The Limitations: When the Chef Gets Creative (Too Creative)

Our chef analogy is powerful, but it’s important to acknowledge where it breaks down.

Our chef can actually taste food. They know when a dish works because they’ve experienced it. An LLM, by contrast, has never experienced language in any meaningful sense. It doesn’t understand that “The capital of France is Rome” is wrong. It understands statistical patterns, not truth.

This can lead to a phenomenon called “hallucination.” The LLM might generate something that sounds plausible and coherent—it follows all the patterns of real text—but it’s completely false. Imagine our chef creating a dish that sounds delicious and follows all the right culinary principles, but uses ingredients that don’t actually pair well in reality. The chef created something structurally sound but practically inedible.

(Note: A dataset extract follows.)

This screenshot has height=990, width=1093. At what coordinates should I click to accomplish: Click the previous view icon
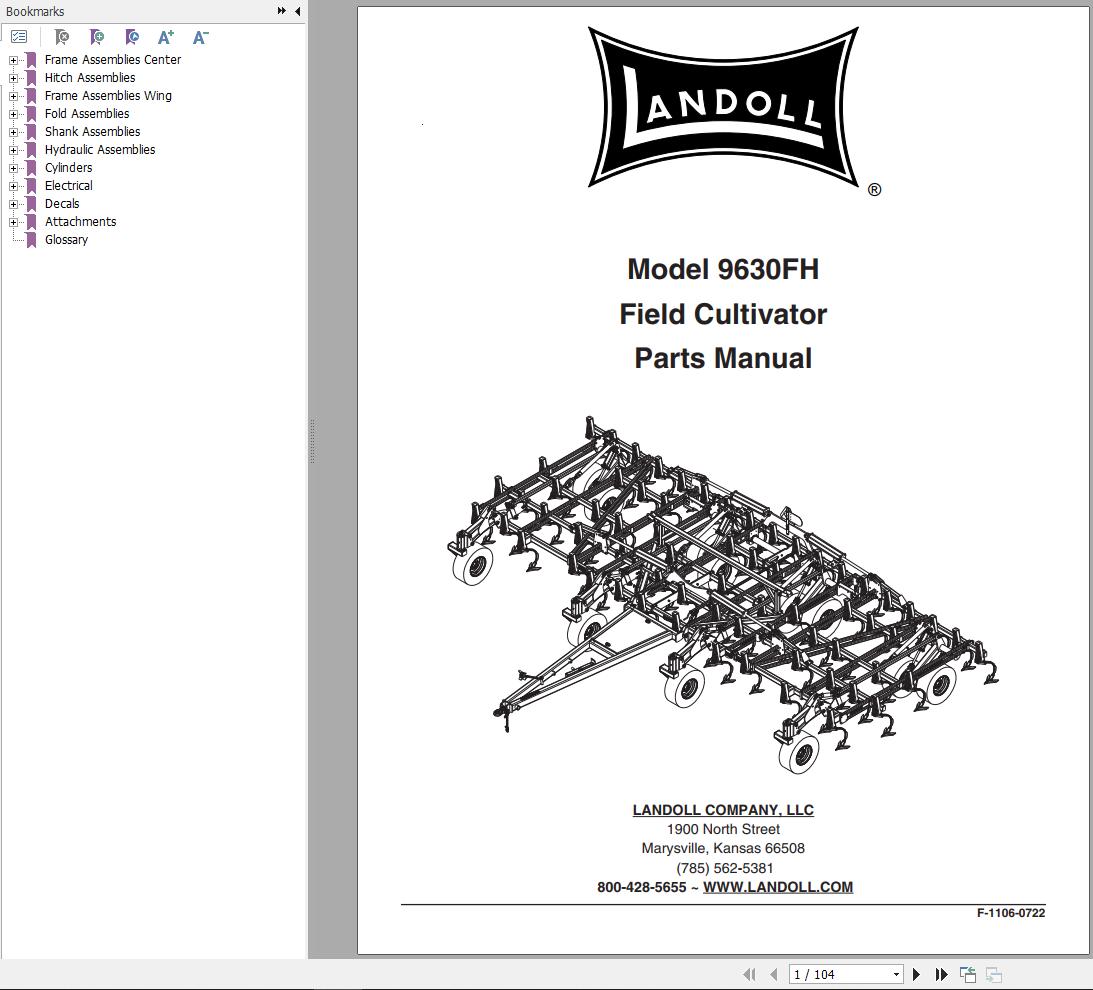pyautogui.click(x=967, y=973)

Similarly, an LLM might confidently provide a citation to a paper that doesn’t exist, or describe a historical event with completely fabricated details. The response is grammatically perfect and contextually coherent. It just isn’t true.

There’s also a fundamental difference between pattern matching and understanding. Our chef understands why certain flavors work together—they’ve tasted thousands of combinations and developed intuition. An LLM has learned statistical patterns about which words tend to appear together, but it doesn’t have the embodied understanding that comes from experience.

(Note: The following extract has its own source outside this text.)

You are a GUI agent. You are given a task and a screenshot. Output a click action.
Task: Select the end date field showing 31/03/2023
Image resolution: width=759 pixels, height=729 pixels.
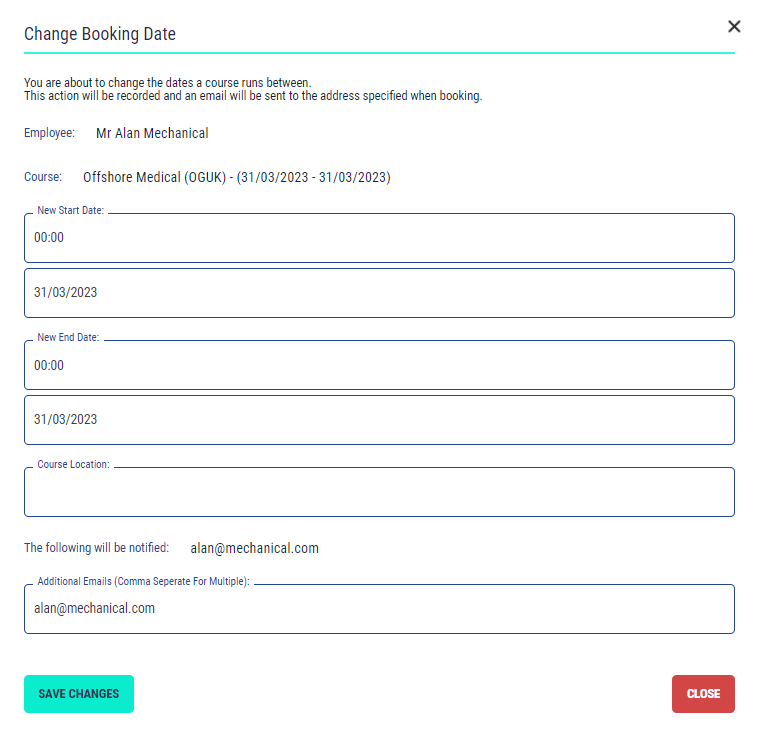coord(379,420)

This doesn’t make LLMs useless—far from it. It just means they’re best used as tools that amplify human capabilities, not as replacements for human judgment. An LLM is excellent at brainstorming, explaining concepts, writing drafts, and exploring ideas. It’s less reliable when you need absolute truth or when the stakes of being wrong are high.

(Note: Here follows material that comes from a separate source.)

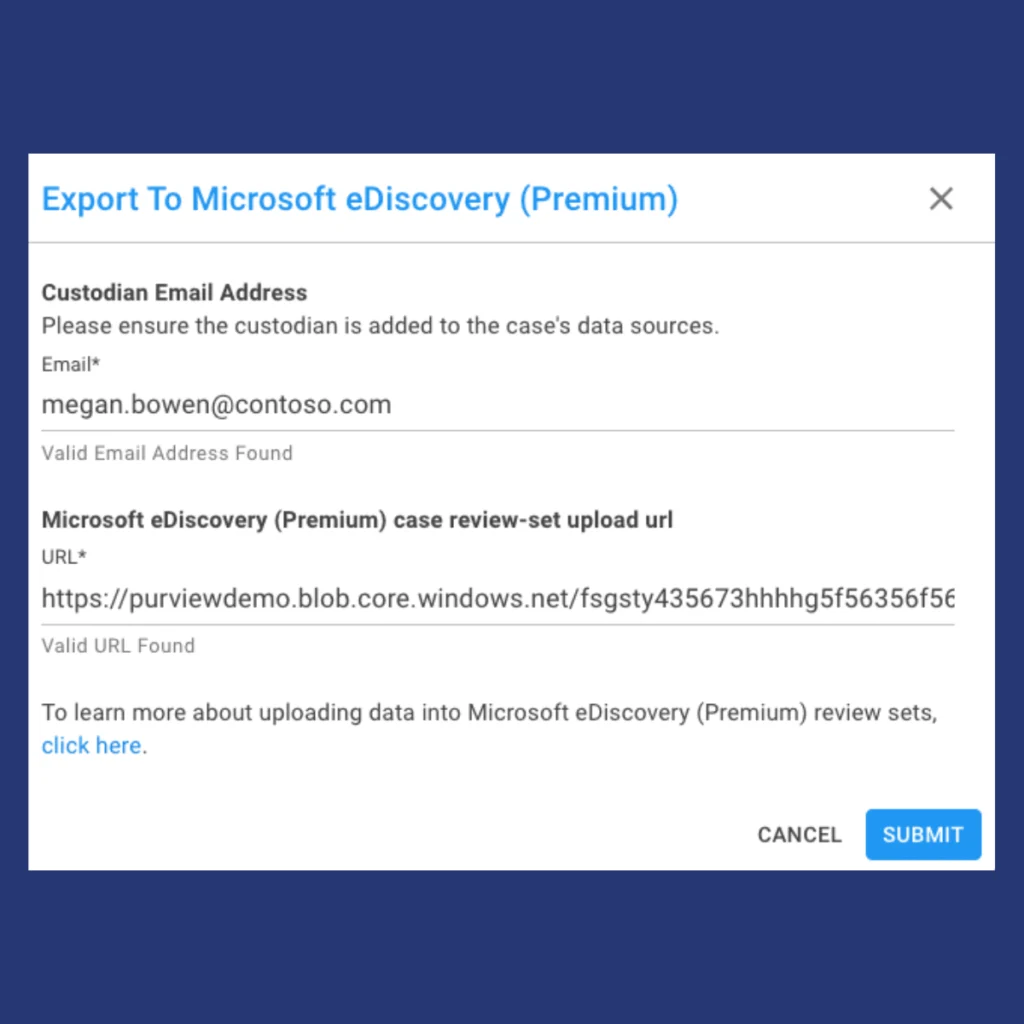Focus the review-set upload URL input field
Viewport: 1024px width, 1024px height.
point(498,598)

Conclusion: The Power of Patterns

So, how do Large Language Models work? They’re like super-skilled chefs who have read a billion cookbooks, learned the deep patterns of how ingredients, techniques, and cuisines relate to each other, and can now create entirely new dishes by drawing on that learned knowledge.

They don’t memorize. They pattern-match. They don’t understand in the human sense. They predict based on statistical relationships. They don’t know truth. They know coherence.

And yet, from these seemingly simple principles emerges something remarkable: a system that can engage in conversation, answer questions, write essays, explain complex concepts, and help us think through problems. The chef may have never tasted food, but they can still create something delicious.

Understanding this chef analogy gives us insight into both the power and the limitations of modern AI. It explains why LLMs are so good at certain tasks (anything involving pattern recognition and coherent generation) and why they struggle with others (anything requiring grounded truth or genuine understanding). It demystifies the “magic” of AI and reveals that underneath is something more prosaic, yet in its own way, more wondrous: the power of learning patterns from vast amounts of data.

The next time you interact with an LLM, remember: you’re not talking to a computer that “knows” things. You’re collaborating with a sophisticated pattern-recognition engine that has learned to generate human-like text by absorbing the patterns of human communication. And that, perhaps, is remarkable enough.